UC Irvine v Kansas State
It’s great when these jumpers are going in, but it sure would be nice to see Xavier Sneed attack the rim more often.
Photo by Yong Teck Lim/Getty Images

Kansas State’s early home basketball games against inferior opponents are becoming quite predictable.

The Cats start with a sloppy offensive first half and some poor shooting, then head into halftime behind but still close thanks to respectable defense. That defense becomes even better in the second half and K-State’s offensive execution improves enough to pull away for a reasonably comfortable win.

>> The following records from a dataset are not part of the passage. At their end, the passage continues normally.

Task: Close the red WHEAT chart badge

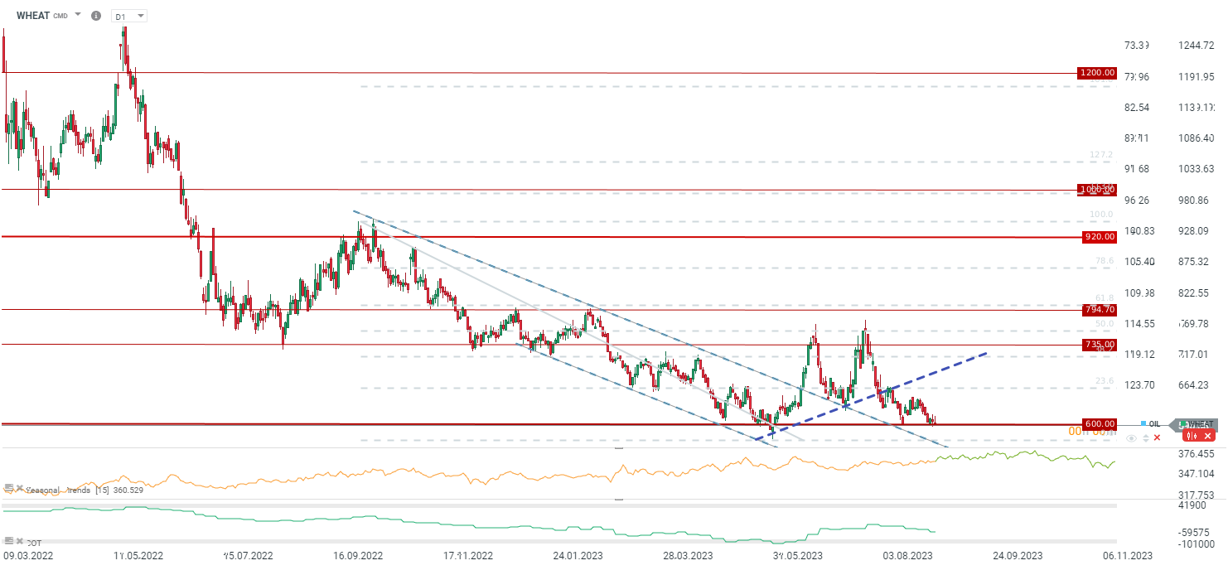Action: (1208, 436)
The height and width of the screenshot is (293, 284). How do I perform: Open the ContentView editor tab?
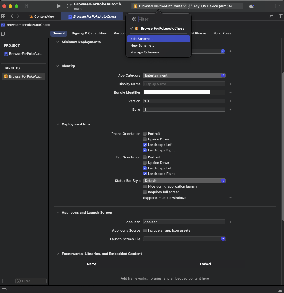[x=42, y=16]
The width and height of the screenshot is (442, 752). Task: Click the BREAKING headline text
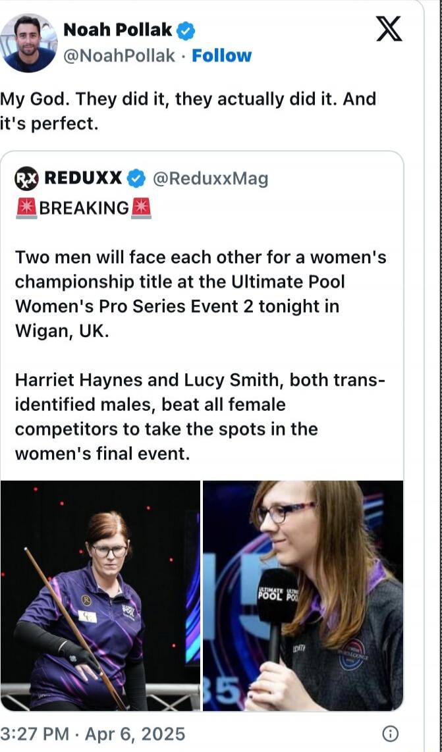tap(84, 209)
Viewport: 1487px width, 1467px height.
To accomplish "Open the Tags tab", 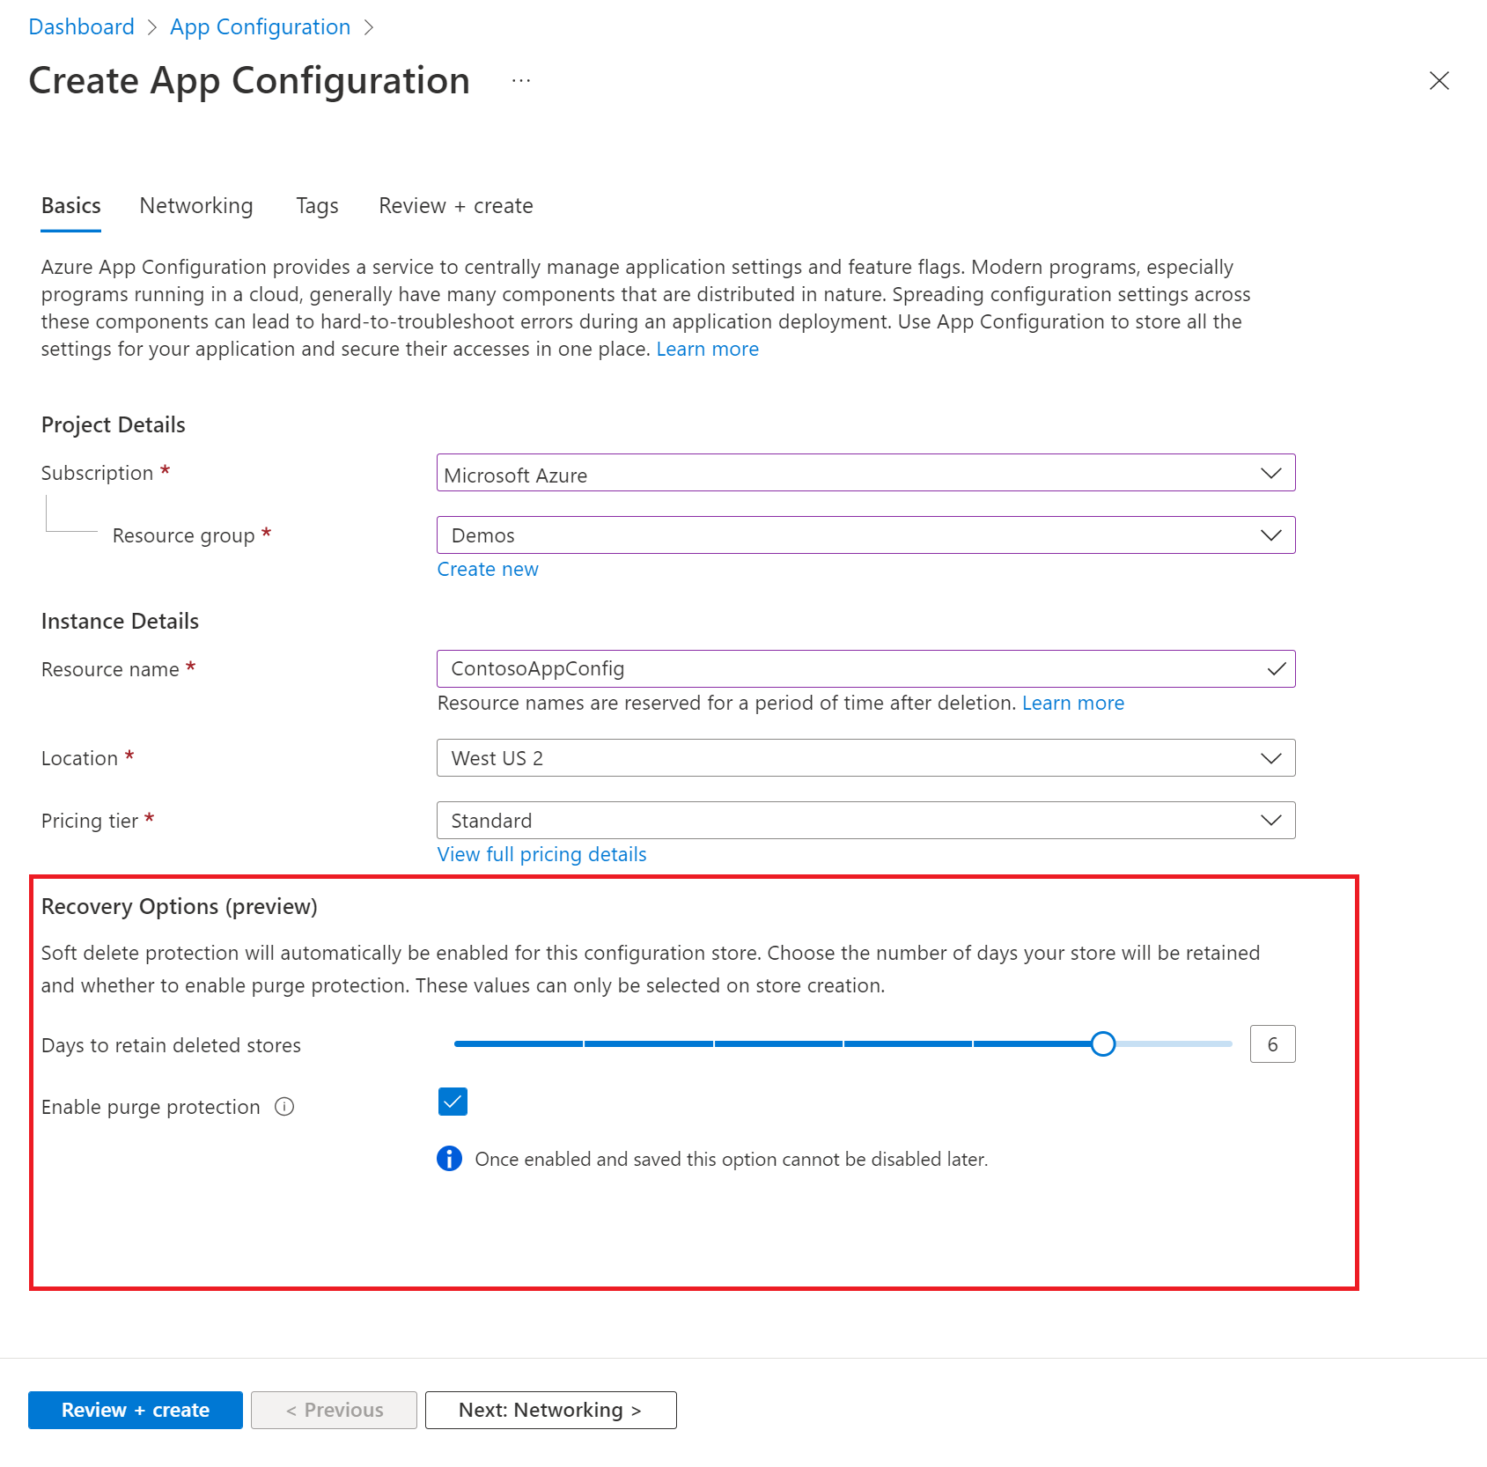I will coord(317,206).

That formula changed just slightly in Tuesday night’s 62-51 win over Arkansas Pine-Bluff, a winless SWAC team missing its top two scorers. Mostly the differences were bad, but it still goes down as a win, so we’ll start with the good.

Xavier Sneed snapped an appalling streak of 32 consecutive 3-pointers misses in the first half and even hit two more before the Cats hit the locker rooms shooting with four 3-pointers and a season-high 27 first-half points. Makol Mawien’s short shot just before the buzzer meant K-State wasn’t losing after 20 minutes for the first time all season.

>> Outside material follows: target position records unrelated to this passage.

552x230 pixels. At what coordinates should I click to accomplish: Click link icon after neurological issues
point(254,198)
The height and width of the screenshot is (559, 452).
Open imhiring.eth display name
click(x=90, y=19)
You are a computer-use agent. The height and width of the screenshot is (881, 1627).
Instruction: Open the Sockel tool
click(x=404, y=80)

Sadly, the game was still tied at 27 thanks to some sub-standard defense, and the Cats would keep playing terribly sloppy offense all the way up until the midway point of the second half. They committed 16 turnovers during that time and made just 3 of their first 11 free throws to help Arkansas Pine Bluff and its decent jump shooters stay in the game.

An early 14-6 Kansas State lead turned into an 18-14 deficit during a 7+ minute scoring drought and UAPB was still within 5 at the 9:40 mark. That’s about when Cartier Diarra hit a 3 to spark a 9-2 run, and the Cats eventually led by as much as 16.

It wasn’t pretty, much like the dismal crowd at an admittedly uninteresting Fort Myers Tip-off campus game. But Xavier Sneed’s 21 points led all scorers and Makol Mawien managed 10 while somehow only grabbing 4 rebounds.

The absence of Montavious Murphy for due to a minor knee injury didn’t help, as Levi Stockard didn’t do a whole lot in his first start. Cartier Diarra was uncharacteristically reluctant to shoot with just 7 points on 7 shots, but he did still make some good contributions with 8 assists to offset 3 turnovers.

Antonio Gordon provided a nice boost off the bench with 9 points, 4 rebounds and 2-2 shooting from beyond the arc. Mike McGuirl had his worst offensive night of a disappointing season thus far with 0 points and 3 assists in just 16 minutes.

All in all, it wasn’t exactly the kind of performance you’d like to see against a team that lost to South Florida by 29 at full strength. Kansas State will definitely need to be better next Monday in the Fort Myers Tip-Off semifinals against PIttsburgh, which is 3-2 with a win over Florida State and losses to West Virginia and Nicholls State.

Three in the key

  1. Kansas State’s terrible offensive statistics don’t really do justice for how out-of-sync things looked for most of the game, but let’s run through them anyway. The ‘Cats shot 38.5% from the field and 56% from the free throw line while committing 16 turnovers, and they only grabbed 10 offensive rebounds on 32 misses. That seems bad. Thankfully, they did show some improvement by hitting 8-23 (34.5%) of their 3-pointers.
  2. Aside from a decent performance by DaJuan Gordon (8 points, 5 rebounds and plenty of energy off the bench) it was a rough night for K-State’s guards. Diarra didn’t exactly inspire confidence at point guard, McGuirl looked terrible, David Sloan appeared lost at times while missing all four shots, and Shaun Williams missed both shots he took in his first game after he entered late. Plus, if we’re being honest, UAPB’s guards got way too many open looks. Particularly .
  3. Xavier Sneed saved the Kansas State offense Tuesday night, and yes, it was great to see him knock down 5-10 threes. At the same time, though, it’s a little frustrating that 10 of his 12 shots were 3-pointers, and another one of those was a 17-foot jumper. At 6-foot-5 with the athleticism he has, Sneed should be getting at least a handful of layups and dunks against a team like UAPB, but he just didn’t seem interested in attacking the basket. That needs to change.